** begin Data extract **

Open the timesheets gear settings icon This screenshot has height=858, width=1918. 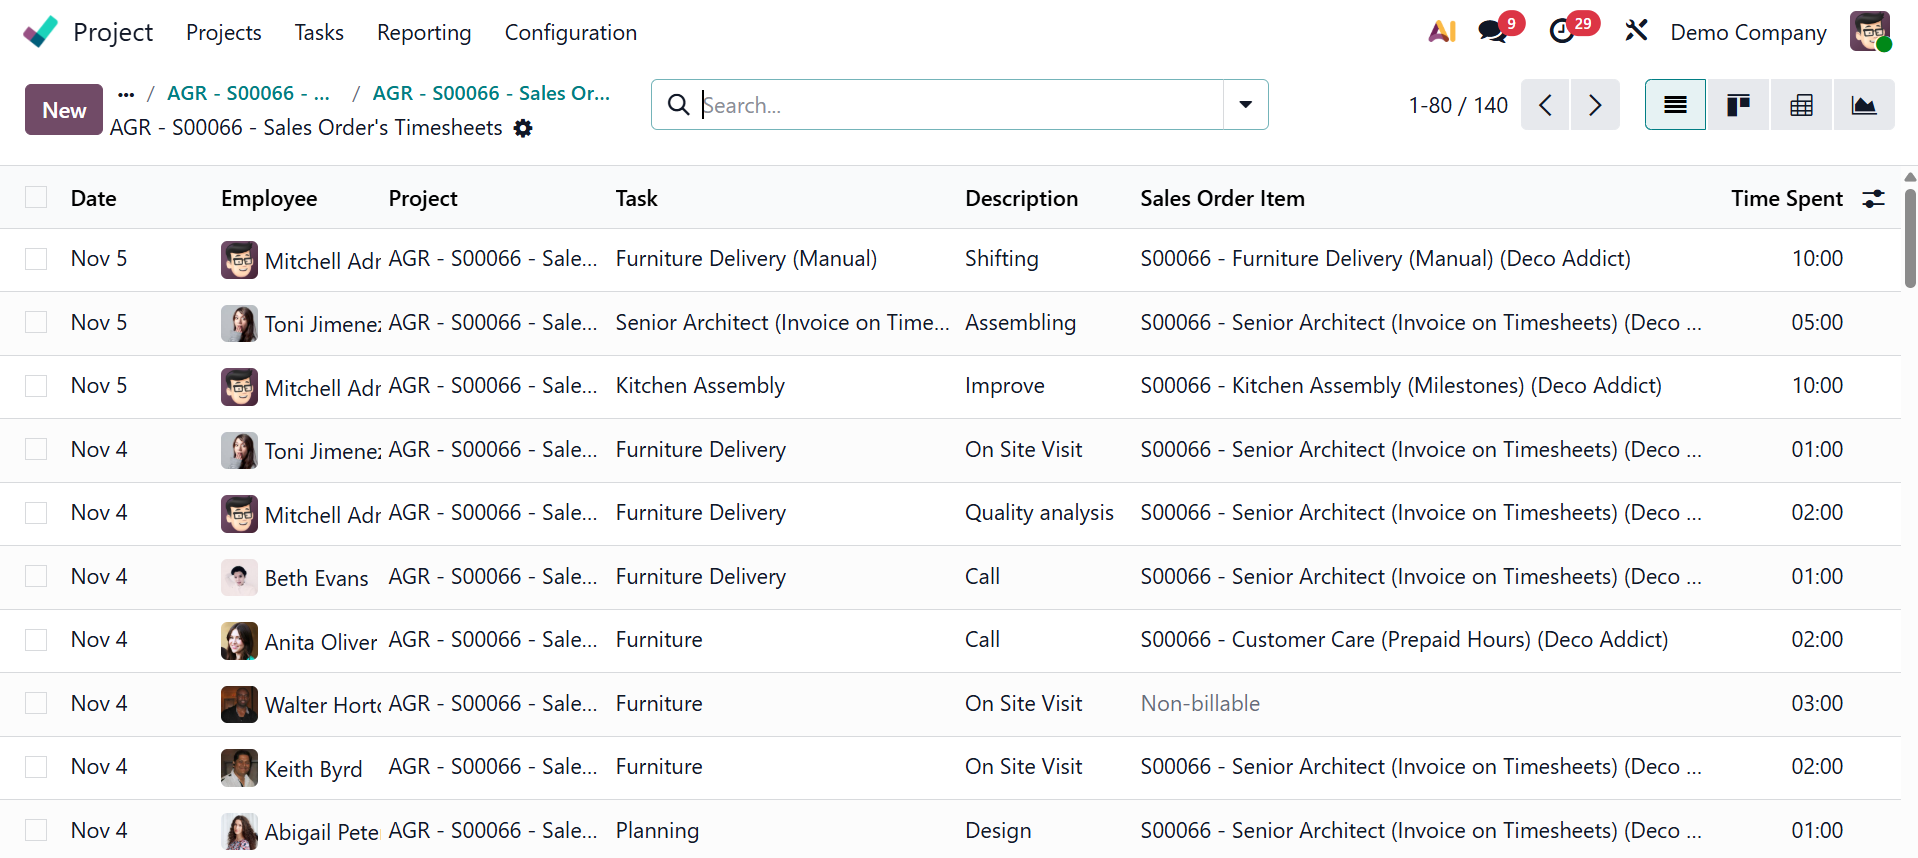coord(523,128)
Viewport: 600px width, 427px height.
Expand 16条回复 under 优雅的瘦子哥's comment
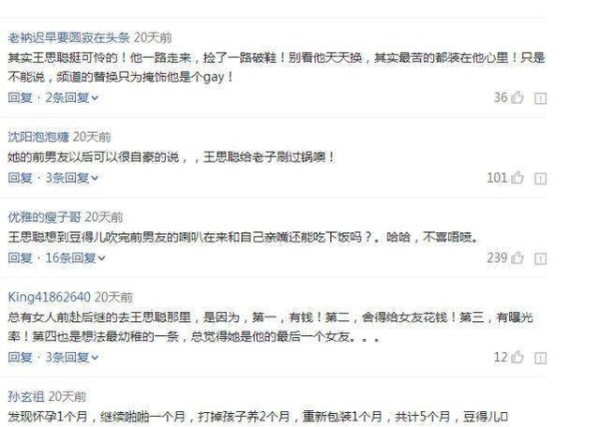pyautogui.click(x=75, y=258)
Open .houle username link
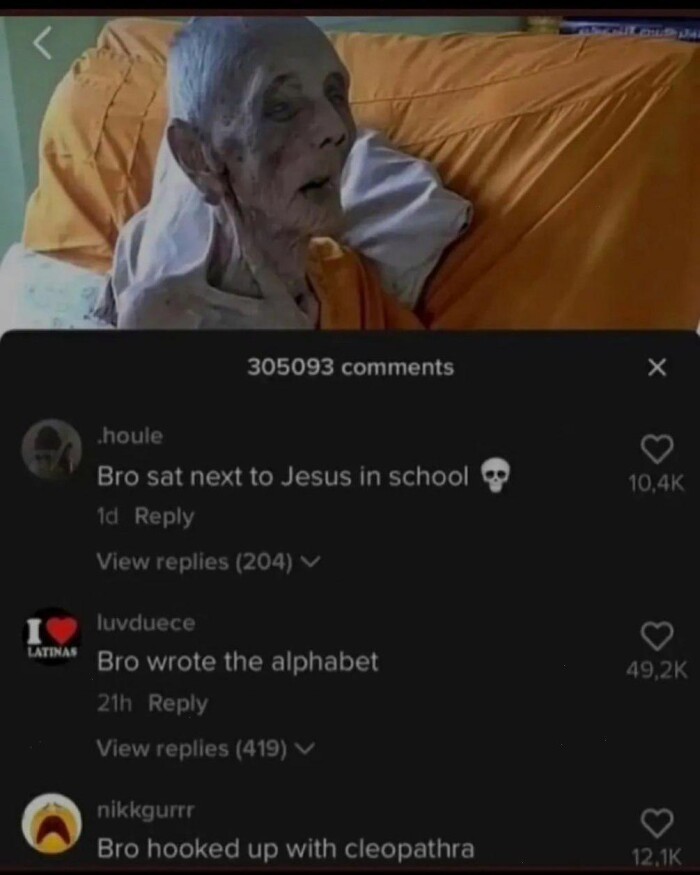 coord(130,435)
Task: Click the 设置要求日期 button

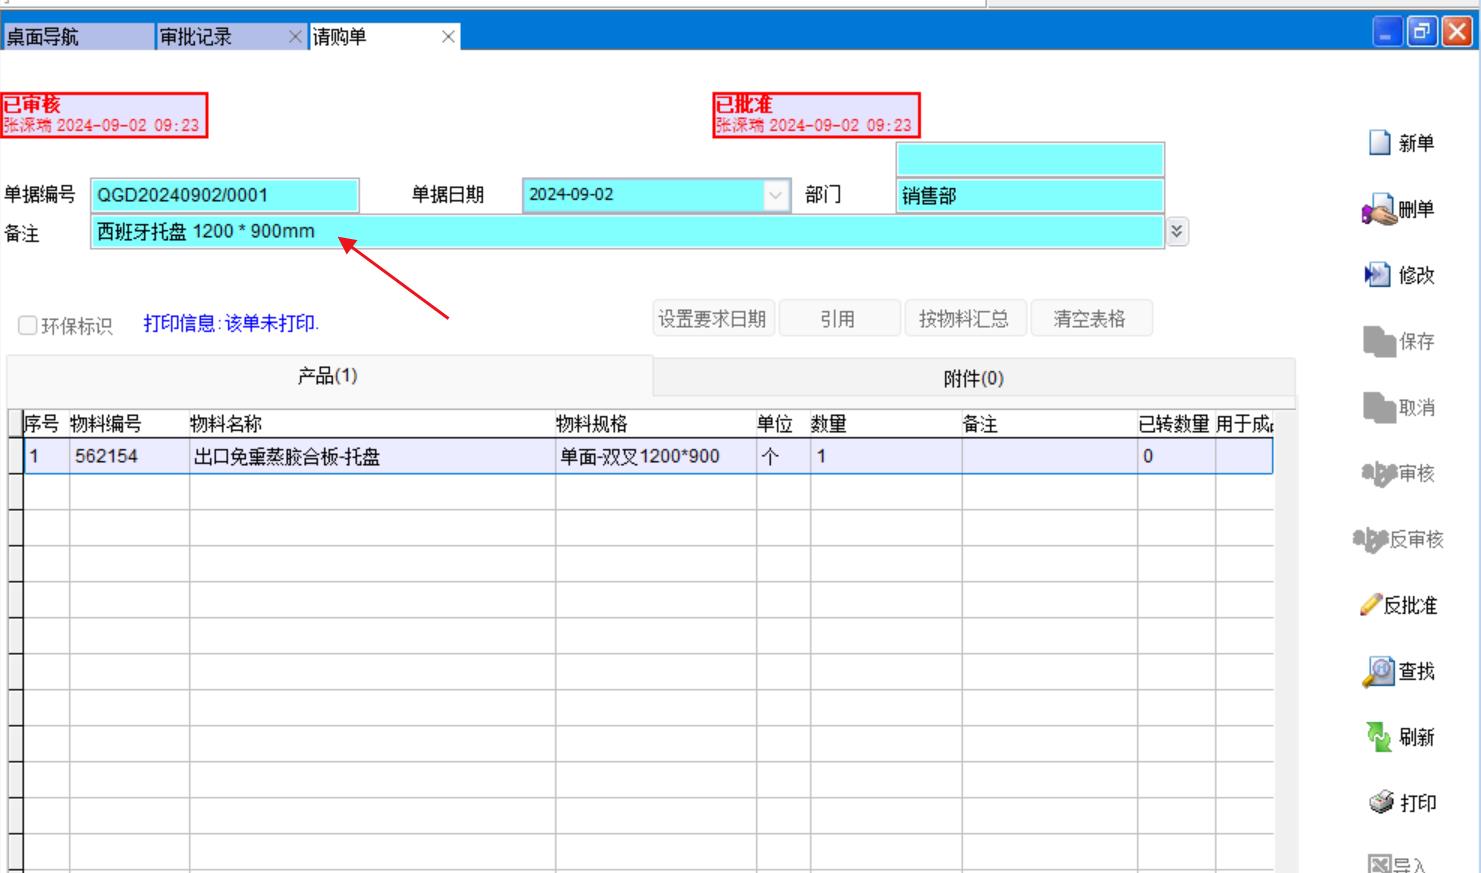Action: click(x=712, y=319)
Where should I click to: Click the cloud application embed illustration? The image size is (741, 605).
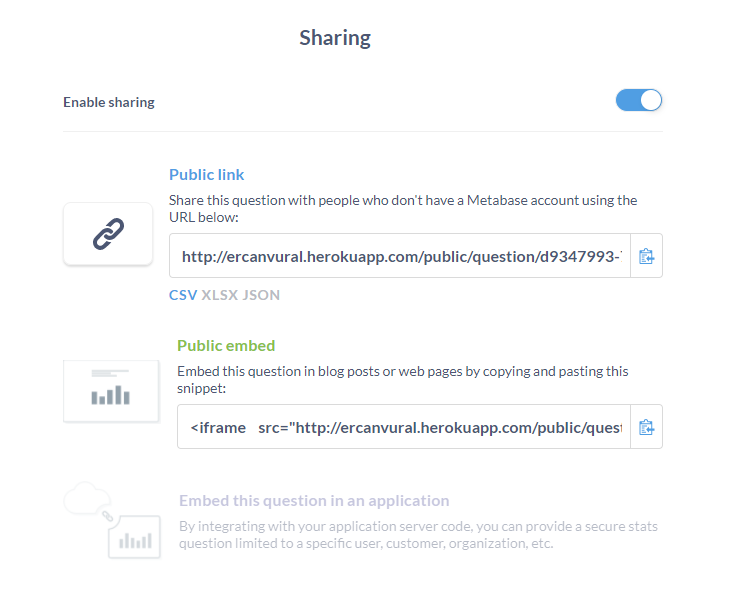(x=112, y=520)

** end Data extract **
** begin Data extract **

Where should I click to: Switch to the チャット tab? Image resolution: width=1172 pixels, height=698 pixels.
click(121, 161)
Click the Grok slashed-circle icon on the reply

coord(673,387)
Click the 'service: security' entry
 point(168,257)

** end Data extract **

— Task to complete —
Copy out the lines above, from the line with "Viewport: 600px width, 427px height." up to and including the line with "(x=112, y=520)", without changing any of them. Leave the pictures out of your answer.

— Answer to the problem —
Viewport: 600px width, 427px height.
Expand 16条回复 under 优雅的瘦子哥's comment
pyautogui.click(x=75, y=258)
Open .houle username link
 coord(130,435)
Task: Click the 设置要求日期 button

Action: click(x=712, y=319)
Where should I click to: Click the cloud application embed illustration? The image size is (741, 605).
(x=112, y=520)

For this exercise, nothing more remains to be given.